Scraper doesn't skip the pages unable to scrape!

akshay.kotha · December 22, 2017, 6:12am

I observed that there are some new changes (scraping takes place in a new window and there is a 'refresh' button in the web scraper interface. When I tried to scrape a website, it doesn't skip those pages where the structure is different. It got stuck, while this didn't happen with the previous version of webscraper.

Is there a bug?

Regards
Akshay

martins · December 22, 2017, 7:58am

We have partly released a new version of web scraper. Can you share the sitemap so we can check what is the problem?

akshay.kotha · March 14, 2018, 11:10am

It got stuck after visiting one page. Don't know which one is that.

I am attaching a screenshot.

Akshay

KristapsWS · March 14, 2018, 11:19am

Can you please post your sitemap and tell us which version of web scraper extension and OS version are you using?

akshay.kotha · March 14, 2018, 11:33am

{"_id":"tru_ca_nest","startUrl":["https://www.tru.ca/nursing/faculty.html","https://www.tru.ca/science/programs/physics/faculty.html","https://www.tru.ca/science/programs/nrs/faculty.html","https://www.tru.ca/science/programs/math/contact.html","https://www.tru.ca/science/programs/msces/faculty.html","https://www.tru.ca/science/programs/compsci/people.html","https://www.tru.ca/science/programs/chemistry/faculty.html","https://www.tru.ca/science/programs/aret/contactus.html","https://www.tru.ca/science/programs/aht/diploma/faculty.html","https://www.tru.ca/arts/sociology-anthropology/faculty.html","https://www.tru.ca/arts/journalism/faculty.html","https://www.tru.ca/arts/english-modern-languages/faculty.html","https://www.tru.ca/arts/geography/faculty.html","https://www.tru.ca/arts/php/faculty.html","https://www.tru.ca/arts/modern-languages/faculty.html","https://www.tru.ca/arts/psychology/faculty.html","http://visualarts.inside.tru.ca/faculty/","https://www.tru.ca/business/facultyresearch/faculty/accountingfinance.html","https://www.tru.ca/business/facultyresearch/faculty/economics.html","https://www.tru.ca/business/facultyresearch/faculty/human-enterprise-and-innovation.html","https://www.tru.ca/business/facultyresearch/faculty/management.html","https://www.tru.ca/business/facultyresearch/faculty/marketing.html","https://www.tru.ca/edsw/education/faculty.html","https://www.tru.ca/edsw/social-work/faculty.html","https://www.tru.ca/edsw/esl/faculty.html","https://www.tru.ca/law/faculty-staff/faculty.html","https://www.tru.ca/law/faculty-staff/sessional-faculty.html"],"selectors":[{"id":"namelink","type":"SelectorLink","selector":"main div.medium-4 a,td:nth-of-type(1) a,td a","parentSelectors":["_root"],"multiple":true,"delay":0},{"id":"name","type":"SelectorText","selector":"div.large-10 h1","parentSelectors":["namelink"],"multiple":false,"regex":"","delay":0},{"id":"email","type":"SelectorText","selector":"div.contentarea > p","parentSelectors":["namelink"],"multiple":false,"regex":"","delay":0},{"id":"department","type":"SelectorText","selector":"div.breadcrumbs a:nth-of-type(3)","parentSelectors":["namelink"],"multiple":false,"regex":"","delay":0}]}

I am on Mac High Sierra. Web scraper extension version - 0.3.7 on chrome.

Records supplied -
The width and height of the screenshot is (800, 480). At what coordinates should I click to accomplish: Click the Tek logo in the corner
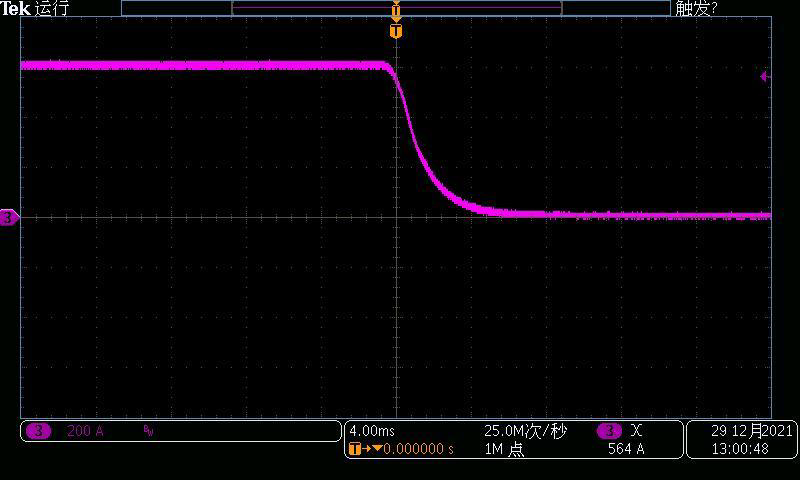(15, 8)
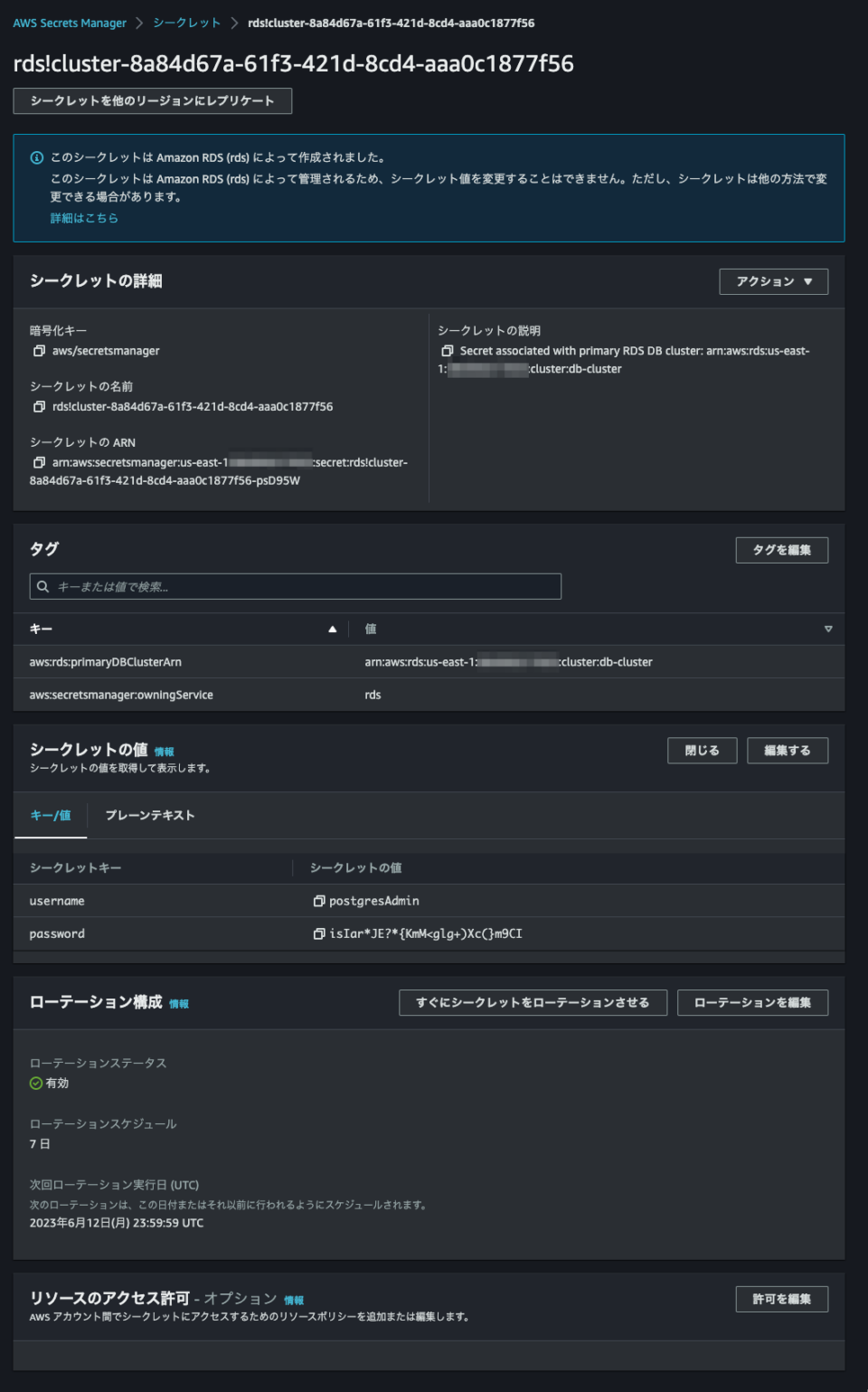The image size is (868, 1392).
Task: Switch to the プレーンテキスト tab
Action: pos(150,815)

Goal 1 -
Render this sentence from the web scraper thread in Spanish: "We have partly released a new version of web scraper."
Goal 2 -
According to the web scraper thread, which version of the web scraper extension was being used, and in which browser?
Goal 3 -
Reproduce the part of the web scraper thread starting with "Is there a bug?" and going on through "one is that.".
None of the data is needed here.

Full response 1 -
Hemos lanzado parcialmente una nueva versión de web scraper.

Full response 2 -
Version 0.3.7, on Chrome.

Full response 3 -
Is there a bug?

Regards
Akshay

martins · December 22, 2017, 7:58am

We have partly released a new version of web scraper. Can you share the sitemap so we can check what is the problem?

akshay.kotha · March 14, 2018, 11:10am

It got stuck after visiting one page. Don't know which one is that.